## TO DO
Repeat word for word the stretch of the post about Elizabeth Smart's memoir from "Well, nine months" through "by Elizabeth Smart.".

The Best Revenge: You’re Living Well, Elizabeth Smart

I still remember the day in June 2002 when our local news reported the disappearance of Elizabeth Smart.  We live in a suburb north of Salt Lake City, where Elizabeth lived, and the state community immediately rallied around her family and searched frantically for her.  She had been kidnapped at knife-point from her Salt Lake City home, while her little sister watched the whole thing happen.  I remember how this story consumed me and the nation.  It soon became national news.  I used to watch for Elizabeth as I commuted to Salt Lake City for work each day.  I thought that maybe, if kept my eyes open, I might see her in the backseat of a car or looking forlornly out of a hotel room window.

Well, nine months went by, and I think most of us had concluded that she had been taken, raped, killed, and buried in a remote location.  Much of Utah is mountainous and rural, meaning that she could have ended up anywhere.  However, she was found!  And the story of what happened to her was recently published in her own words: My Story by Elizabeth Smart.

elizabeth smart

While this sort of book isn’t usually well written or necessarily transcendent, I’m always drawn to these types of memoirs because of my interest in the news stories about them.  I read Jaycee Dugard’s account of her years in captivity, and I anxiously waited for Smart’s book from my library.  It is voyeuristic, but I admit it.

## DATASET ENTRIES
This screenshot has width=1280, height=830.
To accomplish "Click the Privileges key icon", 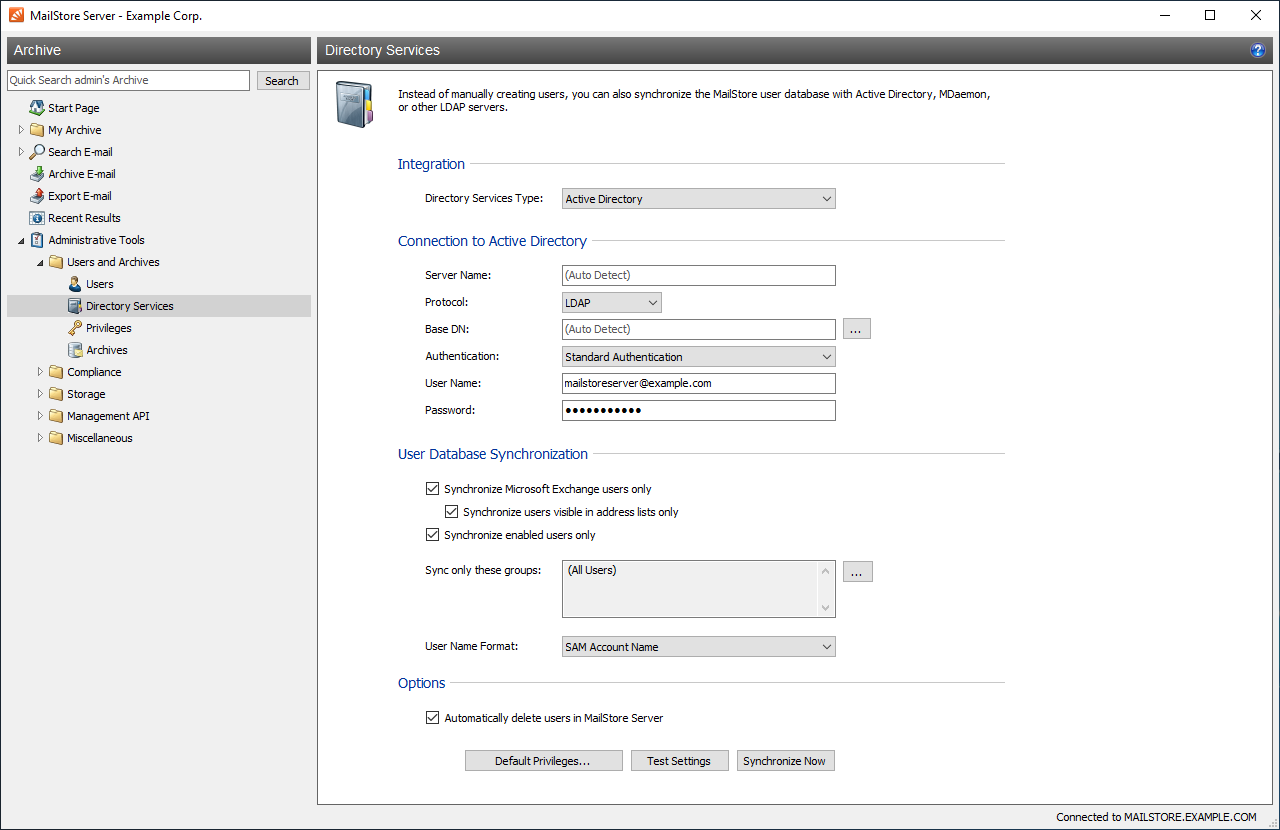I will (75, 328).
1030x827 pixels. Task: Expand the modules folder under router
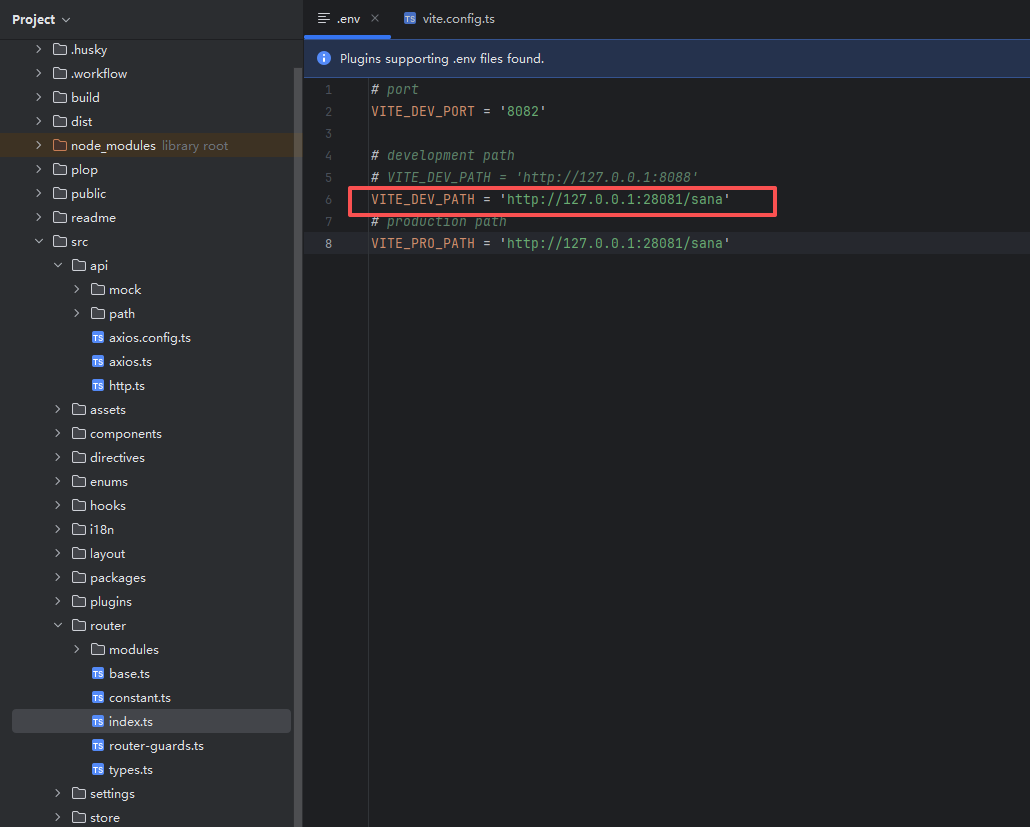pyautogui.click(x=78, y=650)
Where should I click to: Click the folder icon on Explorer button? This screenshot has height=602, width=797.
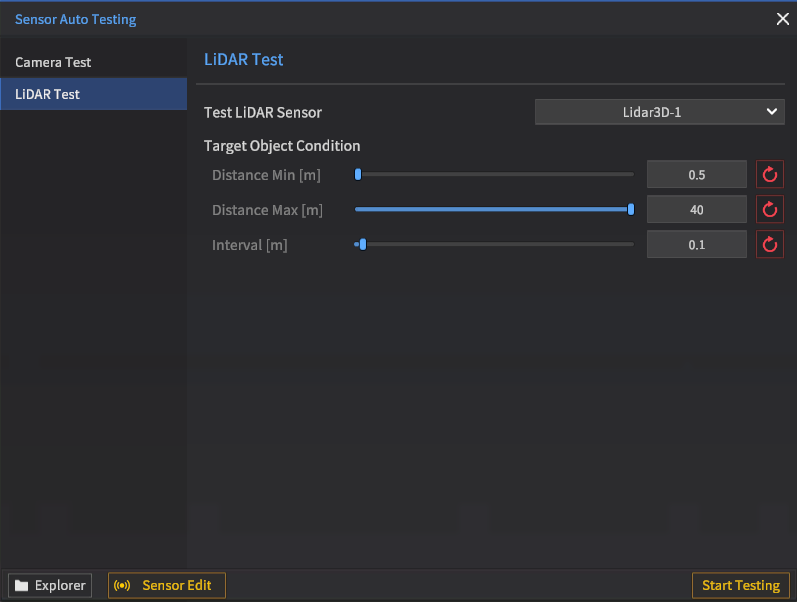(x=20, y=585)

## FINAL ANSWER
Well, nine months went by, and I think most of us had concluded that she had been taken, raped, killed, and buried in a remote location.  Much of Utah is mountainous and rural, meaning that she could have ended up anywhere.  However, she was found!  And the story of what happened to her was recently published in her own words: My Story by Elizabeth Smart.